43 Days, 8 Hours, 53 Minutes Left

The fact that my time in Rome ends in 43 days, 8 hours, and 53 minutes makes me just want to stop and savor every little second I have left. I want everything I see and feel to last forever…and if it only lasts for the moment, at least I’ll have that moment forever preserved in memory. I walk past this building or that fountain every day on my way to school or to the grocery store or to the residence…they may not have any significance now, but I know I’m going to miss the smallest of seemingly irrelevant details. The other day after slaving away for hours in the library, my friend and I went down the street from school to grab lunch and eat in Piazza del Popolo. We picked a bench near the outer wall and just talked about how much we’ll miss being able to do something as casual as eating, while basking in a historic and beautiful view. Views that I think a lot of Romans take for granted. Rome is such a unique city in that it is everlastingly ancient. It simply can’t be modernized to rival new and bigger cities, like New York. And I don’t think it should or needs to. Take Rome for what it is. Sure the lack of fiber optics and high bandwidths can be frustrating at times, but having the colosseum or the forum or the Trevi Fountain at your disposal outweighs the bad.

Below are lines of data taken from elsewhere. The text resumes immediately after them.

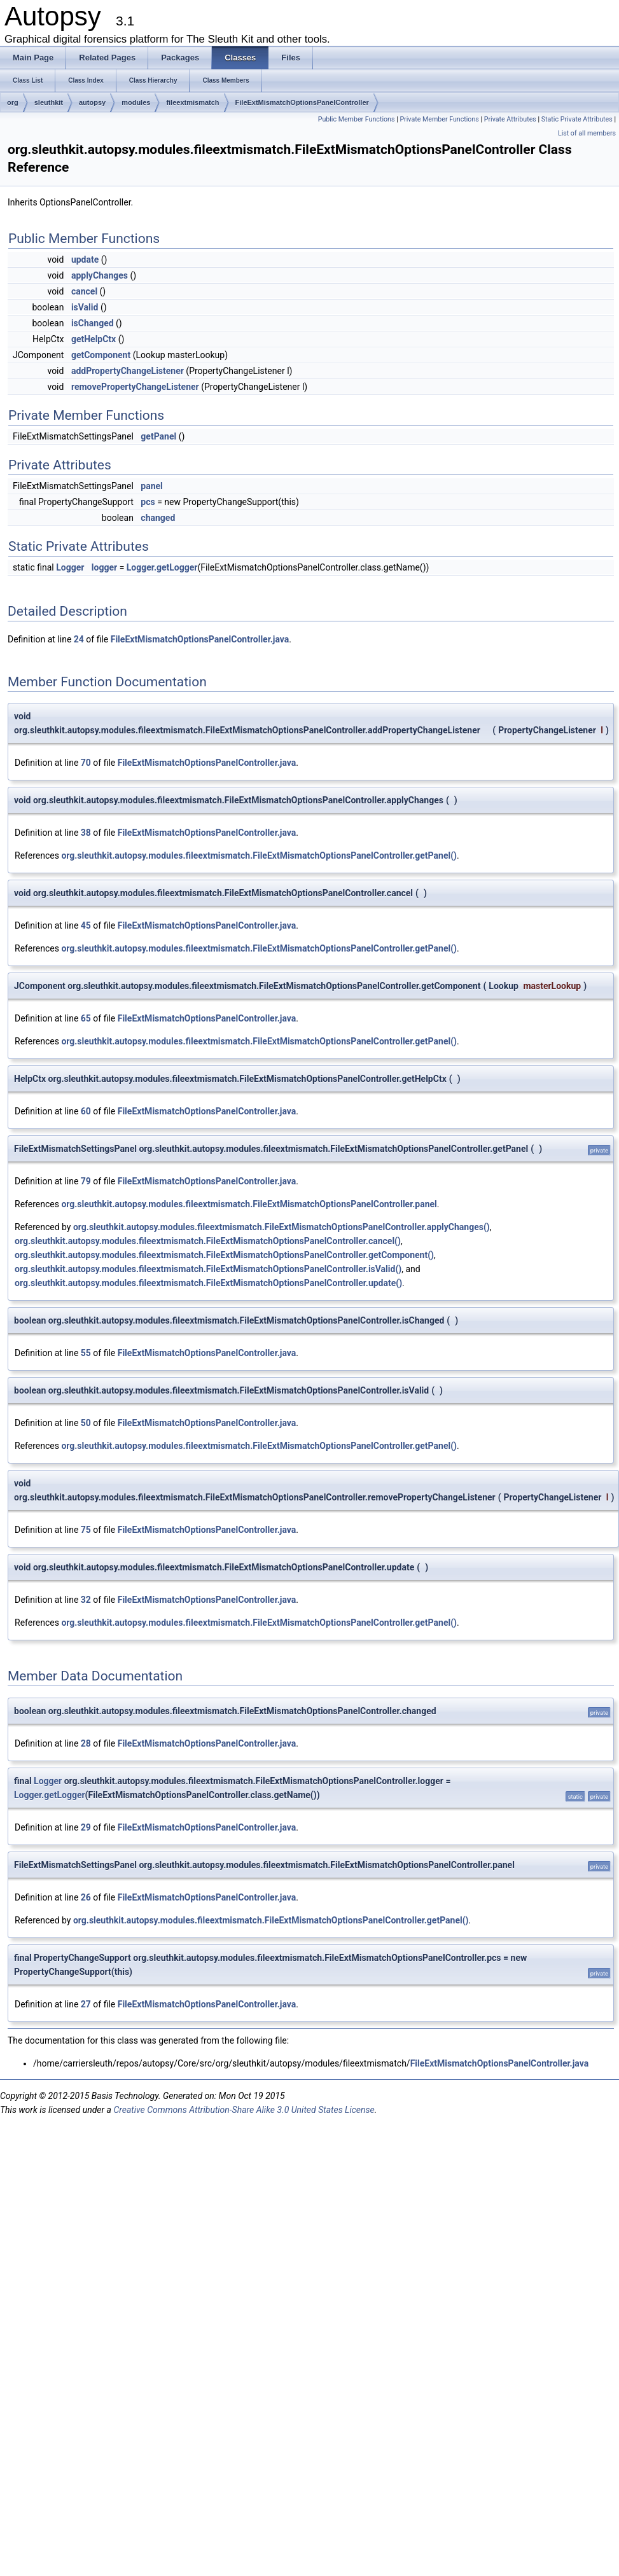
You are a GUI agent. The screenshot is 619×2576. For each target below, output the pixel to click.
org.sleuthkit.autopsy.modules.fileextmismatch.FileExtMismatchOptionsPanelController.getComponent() (224, 1255)
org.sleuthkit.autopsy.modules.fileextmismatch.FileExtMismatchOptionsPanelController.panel (248, 1204)
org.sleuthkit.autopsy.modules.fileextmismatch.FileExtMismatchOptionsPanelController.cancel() (208, 1241)
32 (86, 1600)
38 (86, 833)
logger (104, 567)
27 (86, 2004)
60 (86, 1111)
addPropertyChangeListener (127, 371)
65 (86, 1018)
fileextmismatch (192, 102)
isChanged (92, 323)
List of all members (587, 133)
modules (136, 102)
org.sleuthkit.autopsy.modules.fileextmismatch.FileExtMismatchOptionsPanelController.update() (208, 1283)
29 (86, 1827)
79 (86, 1181)
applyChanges (99, 275)
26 (86, 1897)
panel (151, 486)
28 (86, 1743)
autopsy (92, 102)
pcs (148, 502)
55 (86, 1353)
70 (86, 763)
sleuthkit (48, 102)
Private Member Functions (439, 119)
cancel (84, 291)
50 (86, 1423)
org (12, 102)
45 (86, 925)
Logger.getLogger (162, 567)
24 (79, 639)
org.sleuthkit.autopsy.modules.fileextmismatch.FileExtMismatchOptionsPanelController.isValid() (208, 1269)
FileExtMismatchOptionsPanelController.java (200, 639)
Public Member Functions (356, 119)
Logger (70, 567)
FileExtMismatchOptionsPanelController (302, 102)
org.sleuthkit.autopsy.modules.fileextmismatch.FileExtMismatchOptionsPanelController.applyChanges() (281, 1227)
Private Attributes (510, 119)
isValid (85, 307)
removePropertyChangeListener (135, 387)
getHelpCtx (93, 339)
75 (86, 1530)
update (85, 259)
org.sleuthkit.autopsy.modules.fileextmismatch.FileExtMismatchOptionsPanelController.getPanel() (259, 855)
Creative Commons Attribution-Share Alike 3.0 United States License (243, 2110)
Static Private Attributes (577, 119)
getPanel (158, 436)
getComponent (100, 355)
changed (158, 518)
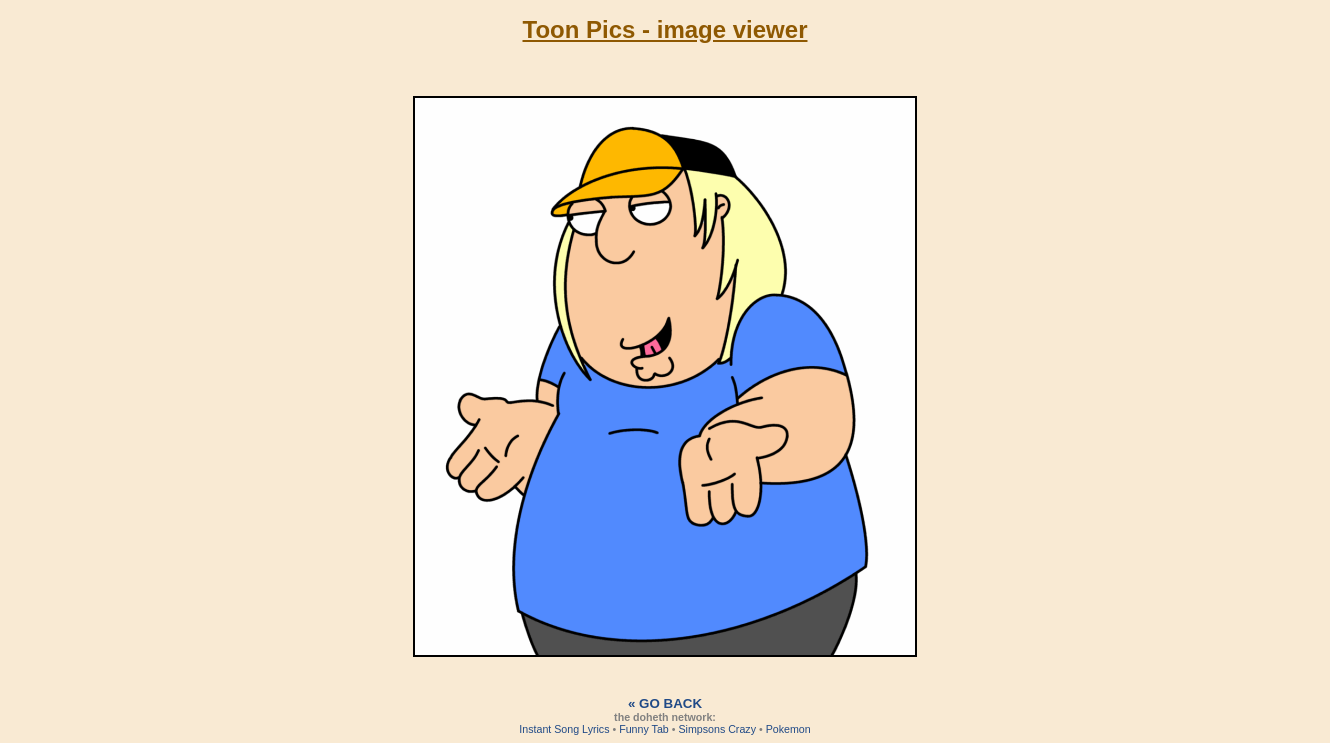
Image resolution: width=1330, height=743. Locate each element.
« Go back (665, 703)
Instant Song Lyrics (564, 729)
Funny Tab (644, 729)
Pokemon (788, 729)
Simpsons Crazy (717, 729)
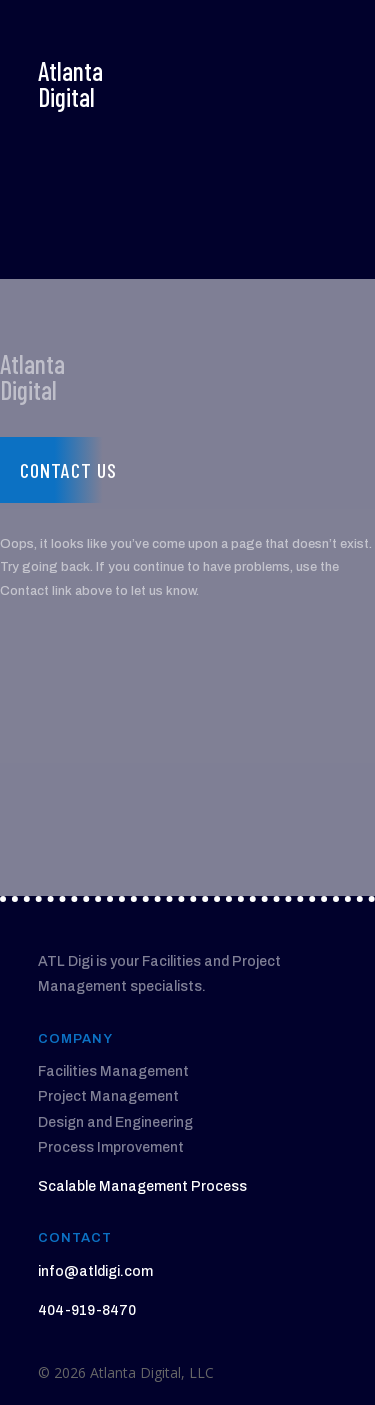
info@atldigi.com (95, 1271)
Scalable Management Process (142, 1186)
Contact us (68, 470)
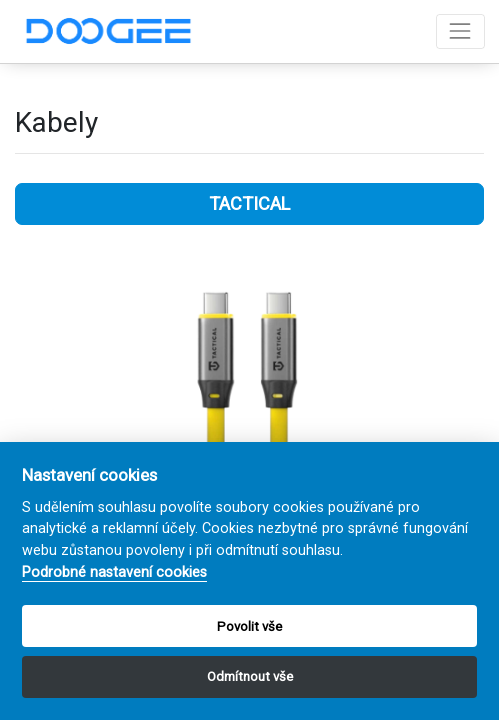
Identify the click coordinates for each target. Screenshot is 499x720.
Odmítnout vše (250, 676)
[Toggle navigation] (460, 31)
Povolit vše (249, 626)
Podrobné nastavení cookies (114, 572)
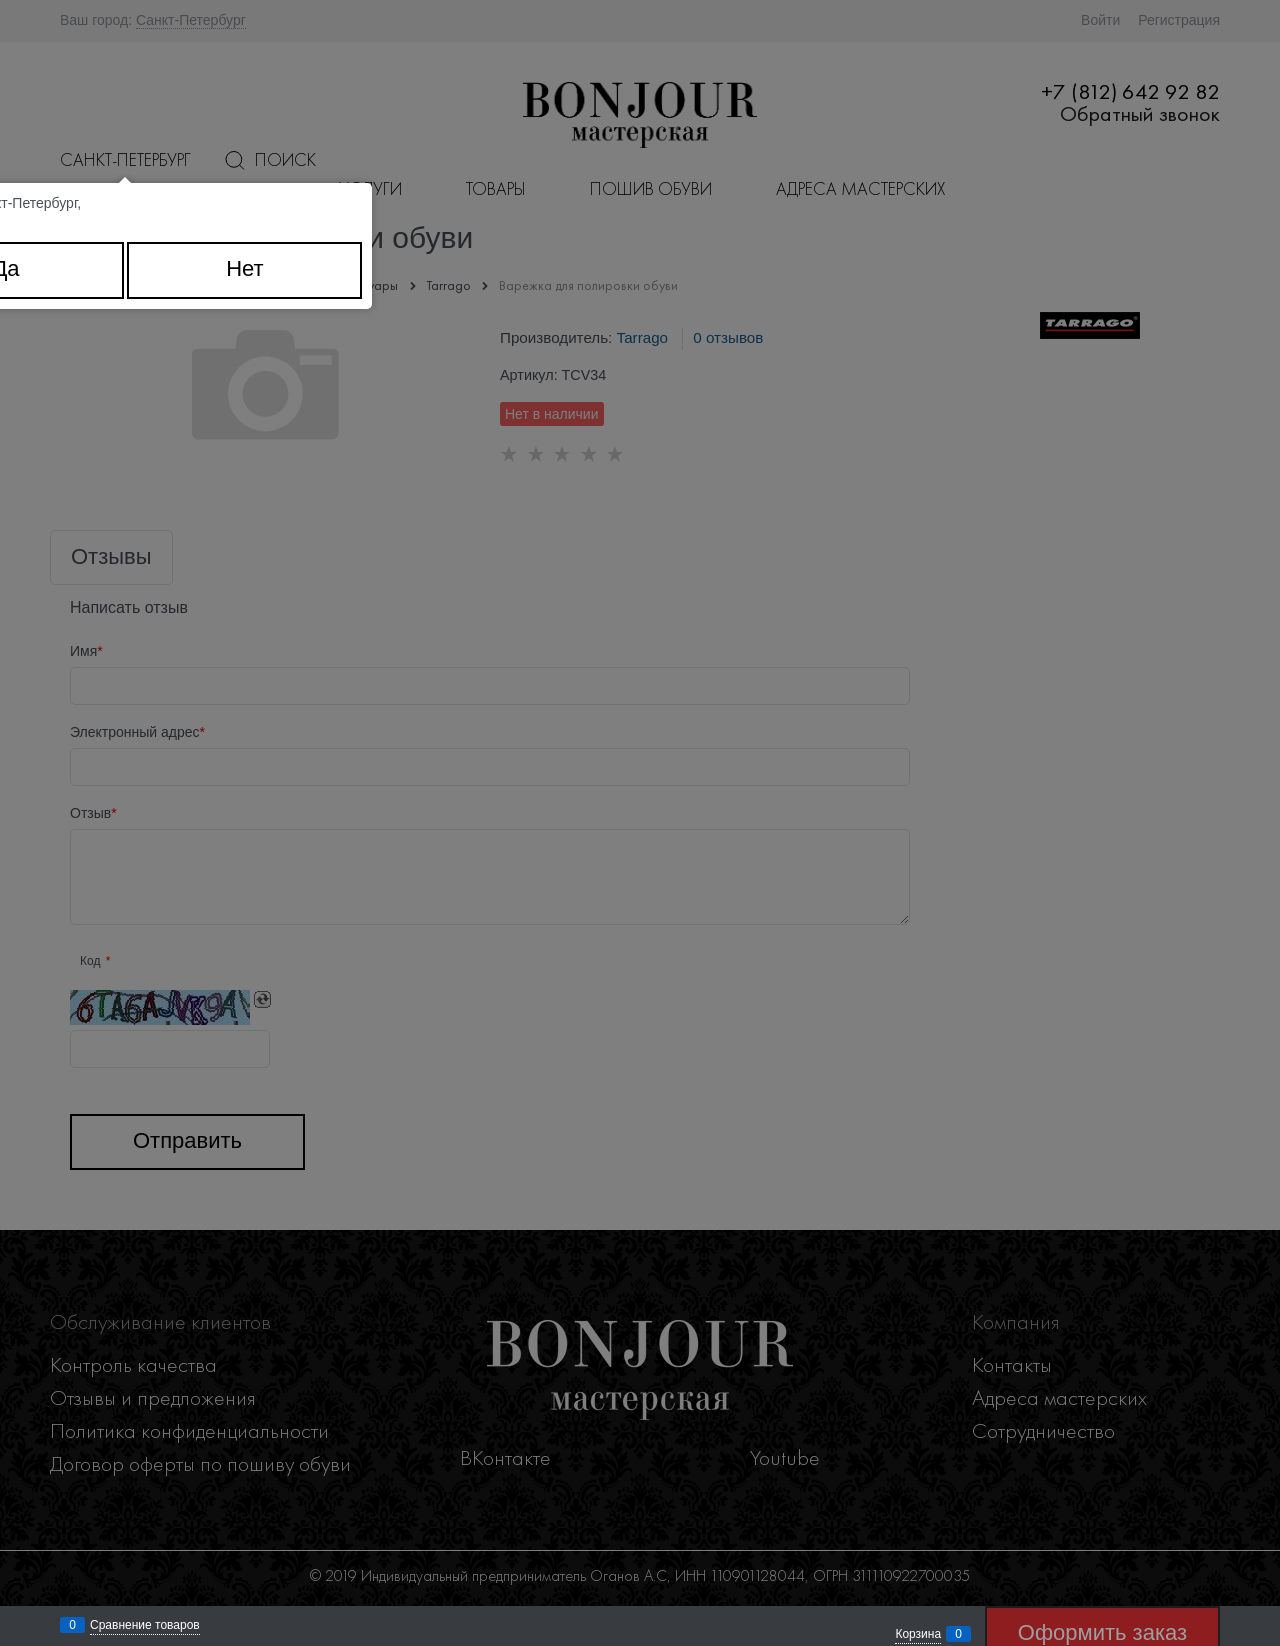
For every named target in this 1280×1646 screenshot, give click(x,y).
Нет (244, 268)
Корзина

It’s crazy how fast time is flying here! The weather is beginning to heat up, spring break is over, and school is heading on the downward track towards final papers and exams. I am definitely starting to feel the push and pressure of the countdown. I still feel like there’s so much more to do and see. One thing I am happy that I’ve done, however, is met a lot of Italians! There’s honestly no better way to learn about a city than to talk to locals. I think a lot of students are intimidated to converse because of the language barrier, but a good amount of Romans do speak English and like learning about Americans! Even if Italians say they don’t speak English well, they are sometimes just embarrassed to speak it because they don’t want to mess it up! “La bella figura” is an Italian philosophy that literally translated means “the beautiful figure.” Italians want to emphasize beauty, proper behavior, and a good image. So you shouldn’t be hesitant to practice the language with them…they can be just as insecure! Any time that me and my friends take a cab somewhere, we always engage in conversation with the driver. And almost always, the drivers are impressed that we speak Italian, and want to know what we think of Rome. They are happy to talk to us and recommend their favorite sites in the city.

There are plenty of places to meet other people our age, but the most connections I’ve made have been in discotecas or in popular hangout spots like Campo de’ Fiori, which is known for attracting a lot of Americans and students. Me and my friends, for instance, met two Londoners who run a pub crawl here in Rome, and became friends with them. Now me and my roommate have a trip planned to England next month! I’ve also met a couple of people who actually did not speak or understand any English, which was really good practice for me. I had to rely solely on my Italian skills, which was fun…I’m hoping to be fluent by the time I leave. Just being open to meeting new people opens a lot of doors. You’ll learn so much more about the culture of the city!